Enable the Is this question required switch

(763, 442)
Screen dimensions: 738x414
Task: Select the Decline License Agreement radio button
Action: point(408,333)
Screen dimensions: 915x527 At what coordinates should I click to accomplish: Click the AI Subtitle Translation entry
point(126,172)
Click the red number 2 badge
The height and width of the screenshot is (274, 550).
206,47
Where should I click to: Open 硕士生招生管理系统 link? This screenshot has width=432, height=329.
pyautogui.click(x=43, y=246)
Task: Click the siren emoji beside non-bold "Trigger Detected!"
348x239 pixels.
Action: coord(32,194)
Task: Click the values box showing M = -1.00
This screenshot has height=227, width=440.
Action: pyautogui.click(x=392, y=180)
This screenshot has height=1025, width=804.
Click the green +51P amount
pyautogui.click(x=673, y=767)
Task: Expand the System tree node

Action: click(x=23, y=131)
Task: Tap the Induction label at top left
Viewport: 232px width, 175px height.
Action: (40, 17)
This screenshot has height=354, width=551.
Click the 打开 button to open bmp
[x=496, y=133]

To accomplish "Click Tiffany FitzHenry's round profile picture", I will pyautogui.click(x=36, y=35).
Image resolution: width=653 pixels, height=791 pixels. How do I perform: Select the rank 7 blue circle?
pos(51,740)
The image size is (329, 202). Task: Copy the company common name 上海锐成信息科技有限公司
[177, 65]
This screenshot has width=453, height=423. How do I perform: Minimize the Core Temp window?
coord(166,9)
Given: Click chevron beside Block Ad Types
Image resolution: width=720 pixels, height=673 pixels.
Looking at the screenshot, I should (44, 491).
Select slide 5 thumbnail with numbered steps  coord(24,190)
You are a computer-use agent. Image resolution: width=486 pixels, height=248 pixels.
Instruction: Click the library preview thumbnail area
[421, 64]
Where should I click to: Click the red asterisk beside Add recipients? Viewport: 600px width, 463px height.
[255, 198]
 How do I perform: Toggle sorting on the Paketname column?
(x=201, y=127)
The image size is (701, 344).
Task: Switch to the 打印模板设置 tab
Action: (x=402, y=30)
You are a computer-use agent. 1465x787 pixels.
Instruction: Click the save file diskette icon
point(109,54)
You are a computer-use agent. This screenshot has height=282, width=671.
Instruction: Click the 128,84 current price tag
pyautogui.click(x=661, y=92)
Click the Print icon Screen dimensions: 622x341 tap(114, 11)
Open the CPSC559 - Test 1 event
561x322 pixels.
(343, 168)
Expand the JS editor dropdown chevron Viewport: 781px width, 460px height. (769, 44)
===
(TASK BRIEF):
From the first line to the last, write out the listing exactly.

(RESPONSE AREA):
Enable the Is this question required switch

(763, 442)
Screen dimensions: 738x414
Task: Select the Decline License Agreement radio button
Action: point(408,333)
Screen dimensions: 915x527 At what coordinates should I click to accomplish: Click the AI Subtitle Translation entry
point(126,172)
Click the red number 2 badge
The height and width of the screenshot is (274, 550).
206,47
Where should I click to: Open 硕士生招生管理系统 link? This screenshot has width=432, height=329.
pyautogui.click(x=43, y=246)
Task: Click the siren emoji beside non-bold "Trigger Detected!"
348x239 pixels.
Action: coord(32,194)
Task: Click the values box showing M = -1.00
This screenshot has height=227, width=440.
Action: pyautogui.click(x=392, y=180)
This screenshot has height=1025, width=804.
Click the green +51P amount
pyautogui.click(x=673, y=767)
Task: Expand the System tree node

Action: click(x=23, y=131)
Task: Tap the Induction label at top left
Viewport: 232px width, 175px height.
Action: (40, 17)
This screenshot has height=354, width=551.
Click the 打开 button to open bmp
[x=496, y=133]

To accomplish "Click Tiffany FitzHenry's round profile picture", I will pyautogui.click(x=36, y=35).
Image resolution: width=653 pixels, height=791 pixels. How do I perform: Select the rank 7 blue circle?
pos(51,740)
The image size is (329, 202). Task: Copy the company common name 上海锐成信息科技有限公司
[177, 65]
This screenshot has width=453, height=423. How do I perform: Minimize the Core Temp window?
coord(166,9)
Given: Click chevron beside Block Ad Types
Image resolution: width=720 pixels, height=673 pixels.
Looking at the screenshot, I should (44, 491).
Select slide 5 thumbnail with numbered steps  coord(24,190)
You are a computer-use agent. Image resolution: width=486 pixels, height=248 pixels.
Instruction: Click the library preview thumbnail area
[421, 64]
Where should I click to: Click the red asterisk beside Add recipients? Viewport: 600px width, 463px height.
[255, 198]
 How do I perform: Toggle sorting on the Paketname column?
(x=201, y=127)
The image size is (701, 344).
Task: Switch to the 打印模板设置 tab
Action: (x=402, y=30)
You are a computer-use agent. 1465x787 pixels.
Instruction: Click the save file diskette icon
point(109,54)
You are a computer-use agent. This screenshot has height=282, width=671.
Instruction: Click the 128,84 current price tag
pyautogui.click(x=661, y=92)
Click the Print icon Screen dimensions: 622x341 tap(114, 11)
Open the CPSC559 - Test 1 event
561x322 pixels.
(343, 168)
Expand the JS editor dropdown chevron Viewport: 781px width, 460px height. (769, 44)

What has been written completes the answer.